Please report how many lines in the items below contain the string "location". Give only the number.
>>>>
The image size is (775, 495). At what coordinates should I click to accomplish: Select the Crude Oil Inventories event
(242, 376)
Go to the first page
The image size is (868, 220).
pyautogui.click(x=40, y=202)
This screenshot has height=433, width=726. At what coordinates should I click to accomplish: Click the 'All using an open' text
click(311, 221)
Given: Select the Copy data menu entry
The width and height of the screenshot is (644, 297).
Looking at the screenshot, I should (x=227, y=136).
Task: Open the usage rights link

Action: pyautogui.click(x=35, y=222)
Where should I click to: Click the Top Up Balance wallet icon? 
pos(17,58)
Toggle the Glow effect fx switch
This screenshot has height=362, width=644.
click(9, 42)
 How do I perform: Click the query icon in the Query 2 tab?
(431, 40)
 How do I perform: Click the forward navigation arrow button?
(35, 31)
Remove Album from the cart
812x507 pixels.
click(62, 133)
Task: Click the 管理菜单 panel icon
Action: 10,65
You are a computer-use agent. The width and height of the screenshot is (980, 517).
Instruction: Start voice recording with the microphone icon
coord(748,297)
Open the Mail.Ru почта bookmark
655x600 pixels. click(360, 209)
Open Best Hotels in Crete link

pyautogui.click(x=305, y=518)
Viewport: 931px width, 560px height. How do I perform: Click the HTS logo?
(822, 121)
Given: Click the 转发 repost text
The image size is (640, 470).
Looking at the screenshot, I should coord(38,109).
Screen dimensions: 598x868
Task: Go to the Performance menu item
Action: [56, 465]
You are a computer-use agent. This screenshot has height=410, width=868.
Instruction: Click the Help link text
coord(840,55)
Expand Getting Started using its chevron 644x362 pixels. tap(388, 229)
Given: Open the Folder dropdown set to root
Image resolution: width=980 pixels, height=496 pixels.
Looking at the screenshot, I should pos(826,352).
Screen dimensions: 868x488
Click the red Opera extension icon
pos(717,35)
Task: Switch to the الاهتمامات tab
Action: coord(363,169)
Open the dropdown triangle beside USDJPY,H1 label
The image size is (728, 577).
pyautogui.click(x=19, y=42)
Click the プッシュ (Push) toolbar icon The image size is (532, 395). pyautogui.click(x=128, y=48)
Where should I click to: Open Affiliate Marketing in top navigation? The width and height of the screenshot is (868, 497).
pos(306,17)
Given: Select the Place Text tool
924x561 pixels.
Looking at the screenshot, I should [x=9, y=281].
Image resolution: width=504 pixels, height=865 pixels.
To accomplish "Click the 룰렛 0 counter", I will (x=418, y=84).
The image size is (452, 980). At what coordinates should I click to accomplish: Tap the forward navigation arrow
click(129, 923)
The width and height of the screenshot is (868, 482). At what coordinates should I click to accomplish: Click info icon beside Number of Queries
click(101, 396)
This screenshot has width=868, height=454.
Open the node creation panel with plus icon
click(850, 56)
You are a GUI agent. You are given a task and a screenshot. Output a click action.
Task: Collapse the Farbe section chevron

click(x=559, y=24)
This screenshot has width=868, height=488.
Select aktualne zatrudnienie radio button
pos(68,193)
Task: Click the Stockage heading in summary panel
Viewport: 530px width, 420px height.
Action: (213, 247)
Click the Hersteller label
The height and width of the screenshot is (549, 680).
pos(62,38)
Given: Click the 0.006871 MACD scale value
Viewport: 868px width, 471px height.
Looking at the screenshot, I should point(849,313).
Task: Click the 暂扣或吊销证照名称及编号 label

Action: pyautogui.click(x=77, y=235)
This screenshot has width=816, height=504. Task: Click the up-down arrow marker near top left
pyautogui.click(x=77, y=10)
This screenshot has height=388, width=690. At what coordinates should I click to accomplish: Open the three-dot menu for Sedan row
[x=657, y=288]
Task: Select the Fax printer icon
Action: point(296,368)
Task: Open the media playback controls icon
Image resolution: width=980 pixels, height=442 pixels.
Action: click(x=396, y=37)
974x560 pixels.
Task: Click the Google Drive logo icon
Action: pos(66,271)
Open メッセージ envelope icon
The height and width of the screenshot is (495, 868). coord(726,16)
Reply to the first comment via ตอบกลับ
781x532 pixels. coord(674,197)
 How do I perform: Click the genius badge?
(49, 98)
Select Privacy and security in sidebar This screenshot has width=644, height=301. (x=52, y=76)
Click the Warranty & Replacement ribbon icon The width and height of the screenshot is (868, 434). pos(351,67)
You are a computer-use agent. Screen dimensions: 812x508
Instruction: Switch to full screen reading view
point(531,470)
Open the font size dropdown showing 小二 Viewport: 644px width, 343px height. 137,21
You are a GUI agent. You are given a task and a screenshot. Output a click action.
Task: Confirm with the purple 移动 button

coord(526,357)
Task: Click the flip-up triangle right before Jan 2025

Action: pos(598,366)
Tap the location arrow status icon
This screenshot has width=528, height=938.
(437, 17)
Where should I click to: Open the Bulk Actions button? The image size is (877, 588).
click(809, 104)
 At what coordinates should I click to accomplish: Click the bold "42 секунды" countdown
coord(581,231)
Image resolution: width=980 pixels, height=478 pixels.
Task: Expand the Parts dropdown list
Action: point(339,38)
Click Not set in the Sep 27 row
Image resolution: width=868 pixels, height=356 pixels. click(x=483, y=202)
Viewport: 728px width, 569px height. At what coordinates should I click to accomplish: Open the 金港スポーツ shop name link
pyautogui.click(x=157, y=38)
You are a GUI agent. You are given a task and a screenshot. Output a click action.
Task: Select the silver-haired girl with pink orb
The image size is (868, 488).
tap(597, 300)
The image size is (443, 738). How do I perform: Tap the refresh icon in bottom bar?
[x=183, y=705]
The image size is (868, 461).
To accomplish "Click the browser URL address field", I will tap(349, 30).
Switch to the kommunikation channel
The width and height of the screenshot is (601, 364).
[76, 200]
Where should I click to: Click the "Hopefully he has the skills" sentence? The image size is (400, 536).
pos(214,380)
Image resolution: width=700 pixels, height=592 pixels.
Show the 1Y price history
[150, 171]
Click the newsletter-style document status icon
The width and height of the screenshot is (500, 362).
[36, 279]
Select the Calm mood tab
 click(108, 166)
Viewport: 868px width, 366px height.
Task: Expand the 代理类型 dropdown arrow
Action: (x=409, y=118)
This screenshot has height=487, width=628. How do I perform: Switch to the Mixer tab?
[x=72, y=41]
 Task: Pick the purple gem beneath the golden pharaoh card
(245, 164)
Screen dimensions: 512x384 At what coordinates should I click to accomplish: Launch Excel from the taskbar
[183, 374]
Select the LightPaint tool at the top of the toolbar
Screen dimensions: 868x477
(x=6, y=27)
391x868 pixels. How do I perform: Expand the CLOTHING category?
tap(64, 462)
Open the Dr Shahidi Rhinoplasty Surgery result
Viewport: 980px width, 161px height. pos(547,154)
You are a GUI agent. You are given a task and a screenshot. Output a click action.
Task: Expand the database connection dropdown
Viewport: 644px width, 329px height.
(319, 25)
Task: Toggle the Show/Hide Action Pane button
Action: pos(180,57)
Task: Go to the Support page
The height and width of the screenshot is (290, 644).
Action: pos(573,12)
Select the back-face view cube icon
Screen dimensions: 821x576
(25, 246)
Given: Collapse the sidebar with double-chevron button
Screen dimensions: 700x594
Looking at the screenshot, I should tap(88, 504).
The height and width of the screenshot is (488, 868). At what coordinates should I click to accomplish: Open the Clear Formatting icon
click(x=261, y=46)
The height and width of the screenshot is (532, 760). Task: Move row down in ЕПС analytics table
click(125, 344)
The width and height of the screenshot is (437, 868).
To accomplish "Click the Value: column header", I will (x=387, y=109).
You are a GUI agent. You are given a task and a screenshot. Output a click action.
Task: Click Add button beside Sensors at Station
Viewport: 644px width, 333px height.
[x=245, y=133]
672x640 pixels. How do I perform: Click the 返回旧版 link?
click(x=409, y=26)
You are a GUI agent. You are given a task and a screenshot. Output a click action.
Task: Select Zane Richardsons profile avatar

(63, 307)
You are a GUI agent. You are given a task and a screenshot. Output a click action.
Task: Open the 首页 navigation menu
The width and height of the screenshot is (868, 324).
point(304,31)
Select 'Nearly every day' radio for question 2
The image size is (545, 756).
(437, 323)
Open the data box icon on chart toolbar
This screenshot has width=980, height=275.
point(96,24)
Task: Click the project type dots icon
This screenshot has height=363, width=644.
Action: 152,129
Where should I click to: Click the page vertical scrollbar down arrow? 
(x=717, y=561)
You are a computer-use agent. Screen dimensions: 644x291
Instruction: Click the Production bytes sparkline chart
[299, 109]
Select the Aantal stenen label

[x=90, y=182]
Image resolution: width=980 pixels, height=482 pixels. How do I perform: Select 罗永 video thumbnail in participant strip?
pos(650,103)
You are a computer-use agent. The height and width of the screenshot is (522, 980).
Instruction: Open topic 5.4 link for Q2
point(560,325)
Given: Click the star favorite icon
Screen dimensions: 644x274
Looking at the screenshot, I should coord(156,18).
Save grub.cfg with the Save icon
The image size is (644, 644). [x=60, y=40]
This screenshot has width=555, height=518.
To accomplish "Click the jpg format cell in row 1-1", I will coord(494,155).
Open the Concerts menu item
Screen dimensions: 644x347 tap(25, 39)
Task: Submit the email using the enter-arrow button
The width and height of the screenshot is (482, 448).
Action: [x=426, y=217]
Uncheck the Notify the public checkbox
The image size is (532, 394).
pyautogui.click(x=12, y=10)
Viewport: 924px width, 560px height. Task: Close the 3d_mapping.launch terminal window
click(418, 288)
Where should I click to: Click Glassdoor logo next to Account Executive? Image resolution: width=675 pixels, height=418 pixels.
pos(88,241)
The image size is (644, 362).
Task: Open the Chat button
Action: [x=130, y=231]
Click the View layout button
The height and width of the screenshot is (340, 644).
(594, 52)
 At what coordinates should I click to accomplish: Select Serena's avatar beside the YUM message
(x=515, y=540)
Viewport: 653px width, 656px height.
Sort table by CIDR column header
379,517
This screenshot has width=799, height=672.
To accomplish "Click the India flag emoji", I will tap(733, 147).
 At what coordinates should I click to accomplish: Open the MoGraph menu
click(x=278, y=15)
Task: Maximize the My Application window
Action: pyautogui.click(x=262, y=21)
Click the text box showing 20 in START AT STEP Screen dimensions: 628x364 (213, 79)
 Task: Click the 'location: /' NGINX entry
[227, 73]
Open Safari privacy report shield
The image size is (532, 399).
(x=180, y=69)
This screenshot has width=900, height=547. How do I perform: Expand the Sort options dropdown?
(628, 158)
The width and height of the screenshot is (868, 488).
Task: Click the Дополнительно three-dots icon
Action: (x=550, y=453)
<<<<
▶ [ANSWER TO THE EXERCISE] 2